**TASK GOAL**
Using the data below, gather each line that includes the word "room".

(DATA TO USE Opens)

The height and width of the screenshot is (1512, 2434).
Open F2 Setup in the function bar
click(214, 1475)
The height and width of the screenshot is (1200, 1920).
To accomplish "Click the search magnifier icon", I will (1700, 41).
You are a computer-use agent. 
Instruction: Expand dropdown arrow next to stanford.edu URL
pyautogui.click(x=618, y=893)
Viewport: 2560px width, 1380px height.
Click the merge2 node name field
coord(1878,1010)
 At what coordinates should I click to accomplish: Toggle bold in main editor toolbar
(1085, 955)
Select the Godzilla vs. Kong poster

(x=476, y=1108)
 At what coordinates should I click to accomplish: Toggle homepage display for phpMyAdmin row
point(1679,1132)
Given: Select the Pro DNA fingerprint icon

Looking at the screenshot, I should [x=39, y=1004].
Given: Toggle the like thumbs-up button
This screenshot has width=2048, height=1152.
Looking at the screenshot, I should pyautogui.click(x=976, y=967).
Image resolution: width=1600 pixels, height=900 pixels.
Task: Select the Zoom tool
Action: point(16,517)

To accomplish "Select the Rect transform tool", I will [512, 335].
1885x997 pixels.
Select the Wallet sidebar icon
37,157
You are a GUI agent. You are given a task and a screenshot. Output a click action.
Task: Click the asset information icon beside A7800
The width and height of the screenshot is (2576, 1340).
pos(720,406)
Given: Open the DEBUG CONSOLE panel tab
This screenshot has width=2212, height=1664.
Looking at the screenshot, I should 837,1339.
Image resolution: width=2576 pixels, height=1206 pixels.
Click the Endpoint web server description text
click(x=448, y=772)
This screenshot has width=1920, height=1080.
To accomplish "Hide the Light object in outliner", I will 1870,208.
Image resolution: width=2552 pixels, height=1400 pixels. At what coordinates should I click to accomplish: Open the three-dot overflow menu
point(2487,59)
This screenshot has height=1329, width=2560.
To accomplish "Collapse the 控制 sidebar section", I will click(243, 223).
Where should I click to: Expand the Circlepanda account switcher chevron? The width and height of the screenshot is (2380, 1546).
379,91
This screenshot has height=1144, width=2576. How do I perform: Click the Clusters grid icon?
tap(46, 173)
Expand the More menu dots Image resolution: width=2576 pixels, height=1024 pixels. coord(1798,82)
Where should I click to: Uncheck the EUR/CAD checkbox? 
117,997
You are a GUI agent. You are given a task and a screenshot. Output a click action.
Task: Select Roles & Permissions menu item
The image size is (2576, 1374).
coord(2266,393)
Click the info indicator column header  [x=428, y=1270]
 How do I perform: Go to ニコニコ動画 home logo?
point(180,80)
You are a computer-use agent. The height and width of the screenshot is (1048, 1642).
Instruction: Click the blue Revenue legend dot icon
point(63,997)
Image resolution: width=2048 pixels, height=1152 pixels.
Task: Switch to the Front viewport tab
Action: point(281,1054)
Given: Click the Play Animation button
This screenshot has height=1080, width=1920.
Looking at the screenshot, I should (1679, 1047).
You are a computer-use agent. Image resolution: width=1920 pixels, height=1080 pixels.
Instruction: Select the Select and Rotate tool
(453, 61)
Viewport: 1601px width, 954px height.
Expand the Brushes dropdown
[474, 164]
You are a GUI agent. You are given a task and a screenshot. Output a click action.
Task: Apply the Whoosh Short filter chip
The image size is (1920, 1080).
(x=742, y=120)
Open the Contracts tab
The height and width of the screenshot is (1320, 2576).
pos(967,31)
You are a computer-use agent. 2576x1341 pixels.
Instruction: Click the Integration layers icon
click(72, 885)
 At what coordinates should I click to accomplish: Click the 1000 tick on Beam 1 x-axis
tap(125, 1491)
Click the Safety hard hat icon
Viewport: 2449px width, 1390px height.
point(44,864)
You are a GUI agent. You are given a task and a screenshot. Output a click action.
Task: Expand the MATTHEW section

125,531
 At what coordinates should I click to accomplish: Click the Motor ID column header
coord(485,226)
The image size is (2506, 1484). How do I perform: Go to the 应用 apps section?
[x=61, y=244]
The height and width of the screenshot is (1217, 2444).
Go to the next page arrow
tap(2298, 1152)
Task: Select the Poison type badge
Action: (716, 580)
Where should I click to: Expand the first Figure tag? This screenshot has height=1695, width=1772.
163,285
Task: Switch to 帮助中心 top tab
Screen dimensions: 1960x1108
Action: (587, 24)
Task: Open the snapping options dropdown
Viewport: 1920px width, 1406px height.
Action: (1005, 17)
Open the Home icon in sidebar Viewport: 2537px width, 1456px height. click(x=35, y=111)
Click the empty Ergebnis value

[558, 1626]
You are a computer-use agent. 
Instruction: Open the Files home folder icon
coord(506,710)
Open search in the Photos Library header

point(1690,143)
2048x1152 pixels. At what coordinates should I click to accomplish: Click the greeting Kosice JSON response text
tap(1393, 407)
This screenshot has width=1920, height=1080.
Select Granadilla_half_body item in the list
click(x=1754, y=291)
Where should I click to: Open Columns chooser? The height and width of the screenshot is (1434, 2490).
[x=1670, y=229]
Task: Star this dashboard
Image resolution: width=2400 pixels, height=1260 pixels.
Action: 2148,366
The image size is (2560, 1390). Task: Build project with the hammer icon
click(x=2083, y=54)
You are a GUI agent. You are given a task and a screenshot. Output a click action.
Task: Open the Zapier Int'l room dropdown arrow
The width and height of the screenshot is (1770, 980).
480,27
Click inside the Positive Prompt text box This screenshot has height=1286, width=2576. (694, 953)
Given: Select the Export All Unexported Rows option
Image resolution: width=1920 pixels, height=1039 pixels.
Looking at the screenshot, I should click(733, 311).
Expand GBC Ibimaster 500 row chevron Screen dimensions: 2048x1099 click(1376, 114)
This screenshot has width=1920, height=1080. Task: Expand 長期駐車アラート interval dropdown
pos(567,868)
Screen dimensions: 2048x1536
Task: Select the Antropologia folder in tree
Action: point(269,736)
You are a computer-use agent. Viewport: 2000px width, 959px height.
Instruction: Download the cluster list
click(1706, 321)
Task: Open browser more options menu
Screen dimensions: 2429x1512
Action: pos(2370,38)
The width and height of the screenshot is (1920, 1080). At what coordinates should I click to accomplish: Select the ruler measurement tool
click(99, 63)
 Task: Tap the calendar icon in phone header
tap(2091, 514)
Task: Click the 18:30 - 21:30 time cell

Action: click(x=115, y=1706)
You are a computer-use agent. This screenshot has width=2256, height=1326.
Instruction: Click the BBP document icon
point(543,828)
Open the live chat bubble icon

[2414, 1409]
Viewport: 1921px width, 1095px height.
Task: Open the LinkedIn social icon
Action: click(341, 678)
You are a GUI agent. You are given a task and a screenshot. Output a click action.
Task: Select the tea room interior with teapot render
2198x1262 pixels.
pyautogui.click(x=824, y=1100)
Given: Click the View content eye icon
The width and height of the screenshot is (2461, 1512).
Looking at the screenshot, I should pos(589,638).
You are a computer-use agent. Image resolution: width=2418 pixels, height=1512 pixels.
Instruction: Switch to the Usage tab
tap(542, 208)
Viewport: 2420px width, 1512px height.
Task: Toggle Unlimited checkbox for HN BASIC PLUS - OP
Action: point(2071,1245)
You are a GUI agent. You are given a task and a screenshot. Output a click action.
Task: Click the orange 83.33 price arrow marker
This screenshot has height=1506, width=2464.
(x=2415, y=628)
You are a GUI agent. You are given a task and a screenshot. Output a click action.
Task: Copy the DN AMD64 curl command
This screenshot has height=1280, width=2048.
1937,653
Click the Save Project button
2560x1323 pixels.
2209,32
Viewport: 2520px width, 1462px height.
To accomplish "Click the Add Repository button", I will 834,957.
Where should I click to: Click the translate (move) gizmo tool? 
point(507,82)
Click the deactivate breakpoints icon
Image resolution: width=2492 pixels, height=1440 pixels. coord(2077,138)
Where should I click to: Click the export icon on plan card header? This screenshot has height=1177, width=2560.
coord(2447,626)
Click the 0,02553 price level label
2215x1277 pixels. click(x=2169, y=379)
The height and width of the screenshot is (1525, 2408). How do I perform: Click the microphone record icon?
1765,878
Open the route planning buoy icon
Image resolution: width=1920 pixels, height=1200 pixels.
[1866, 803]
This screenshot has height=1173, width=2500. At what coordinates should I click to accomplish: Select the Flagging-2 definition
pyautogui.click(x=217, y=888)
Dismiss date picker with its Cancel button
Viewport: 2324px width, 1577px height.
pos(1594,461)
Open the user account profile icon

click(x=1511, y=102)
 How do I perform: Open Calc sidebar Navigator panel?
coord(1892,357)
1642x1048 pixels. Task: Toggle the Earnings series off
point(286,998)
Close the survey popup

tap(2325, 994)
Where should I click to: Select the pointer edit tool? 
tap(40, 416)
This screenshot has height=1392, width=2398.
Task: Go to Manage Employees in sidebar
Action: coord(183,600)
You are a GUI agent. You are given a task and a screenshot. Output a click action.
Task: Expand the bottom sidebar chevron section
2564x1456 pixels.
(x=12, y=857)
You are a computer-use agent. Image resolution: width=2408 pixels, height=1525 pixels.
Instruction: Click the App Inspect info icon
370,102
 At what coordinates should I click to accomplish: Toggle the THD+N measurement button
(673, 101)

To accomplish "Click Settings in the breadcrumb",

(DATA TO USE Closes)

**FINISHED TASK**
Task: Open the Zapier Int'l room dropdown arrow
Task: Select the tea room interior with teapot render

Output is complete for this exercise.